== What is expected ==
Using the records below, copy every line that holds the string "will".

== Provided entries ==

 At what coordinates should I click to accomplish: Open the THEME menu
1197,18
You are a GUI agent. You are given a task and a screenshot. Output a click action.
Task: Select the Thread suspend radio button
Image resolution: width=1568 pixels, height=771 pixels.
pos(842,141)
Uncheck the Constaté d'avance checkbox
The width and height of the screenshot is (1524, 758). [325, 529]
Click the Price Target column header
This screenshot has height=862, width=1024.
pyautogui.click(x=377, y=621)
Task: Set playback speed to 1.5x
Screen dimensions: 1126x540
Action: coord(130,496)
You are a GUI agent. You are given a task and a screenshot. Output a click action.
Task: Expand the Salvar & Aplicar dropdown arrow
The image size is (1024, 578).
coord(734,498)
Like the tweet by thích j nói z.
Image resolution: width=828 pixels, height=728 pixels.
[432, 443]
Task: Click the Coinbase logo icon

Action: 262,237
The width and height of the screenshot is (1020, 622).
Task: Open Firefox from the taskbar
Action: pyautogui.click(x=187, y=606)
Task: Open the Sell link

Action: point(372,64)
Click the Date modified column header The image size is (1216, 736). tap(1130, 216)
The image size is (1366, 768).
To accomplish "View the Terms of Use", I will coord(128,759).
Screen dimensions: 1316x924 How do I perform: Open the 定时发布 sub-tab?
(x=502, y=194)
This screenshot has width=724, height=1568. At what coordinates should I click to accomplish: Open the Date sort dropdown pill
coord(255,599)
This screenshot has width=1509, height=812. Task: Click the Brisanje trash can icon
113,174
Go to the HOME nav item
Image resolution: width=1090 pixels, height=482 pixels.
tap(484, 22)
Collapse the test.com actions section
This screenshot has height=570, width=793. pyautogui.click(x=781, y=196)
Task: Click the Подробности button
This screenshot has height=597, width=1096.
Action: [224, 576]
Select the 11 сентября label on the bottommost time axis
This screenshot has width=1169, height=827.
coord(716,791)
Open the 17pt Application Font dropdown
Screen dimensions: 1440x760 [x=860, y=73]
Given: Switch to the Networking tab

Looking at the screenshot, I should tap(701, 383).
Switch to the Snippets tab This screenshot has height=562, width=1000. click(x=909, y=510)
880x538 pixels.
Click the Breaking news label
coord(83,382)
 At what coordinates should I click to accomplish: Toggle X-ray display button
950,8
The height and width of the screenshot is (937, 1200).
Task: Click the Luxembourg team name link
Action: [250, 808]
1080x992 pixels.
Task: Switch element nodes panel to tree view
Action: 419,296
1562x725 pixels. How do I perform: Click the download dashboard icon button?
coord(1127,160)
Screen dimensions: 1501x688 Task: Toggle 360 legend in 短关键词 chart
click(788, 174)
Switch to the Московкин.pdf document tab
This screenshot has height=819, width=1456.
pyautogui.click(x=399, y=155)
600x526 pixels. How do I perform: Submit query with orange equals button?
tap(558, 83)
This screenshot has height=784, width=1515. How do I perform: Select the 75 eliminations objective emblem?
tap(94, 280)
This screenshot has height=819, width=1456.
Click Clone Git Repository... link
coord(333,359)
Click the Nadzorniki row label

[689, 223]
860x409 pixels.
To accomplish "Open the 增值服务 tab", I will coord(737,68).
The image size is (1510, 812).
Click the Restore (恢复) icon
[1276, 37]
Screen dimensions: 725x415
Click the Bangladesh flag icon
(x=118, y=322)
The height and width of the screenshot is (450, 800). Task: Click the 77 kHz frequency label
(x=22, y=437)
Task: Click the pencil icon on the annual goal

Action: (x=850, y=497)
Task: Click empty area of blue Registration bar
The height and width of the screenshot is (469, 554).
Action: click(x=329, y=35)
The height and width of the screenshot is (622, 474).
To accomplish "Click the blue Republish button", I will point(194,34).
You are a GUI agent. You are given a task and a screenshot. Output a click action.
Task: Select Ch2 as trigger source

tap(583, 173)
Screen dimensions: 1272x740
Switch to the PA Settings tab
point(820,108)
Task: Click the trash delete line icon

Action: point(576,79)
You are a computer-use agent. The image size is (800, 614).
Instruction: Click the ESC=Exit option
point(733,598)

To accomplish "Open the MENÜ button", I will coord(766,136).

== Solution below ==
To accomplish "View the Terms of Use", I will coord(128,759).
To accomplish "Open the 增值服务 tab", I will coord(737,68).
To accomplish "Click the blue Republish button", I will point(194,34).
To accomplish "Open the MENÜ button", I will coord(766,136).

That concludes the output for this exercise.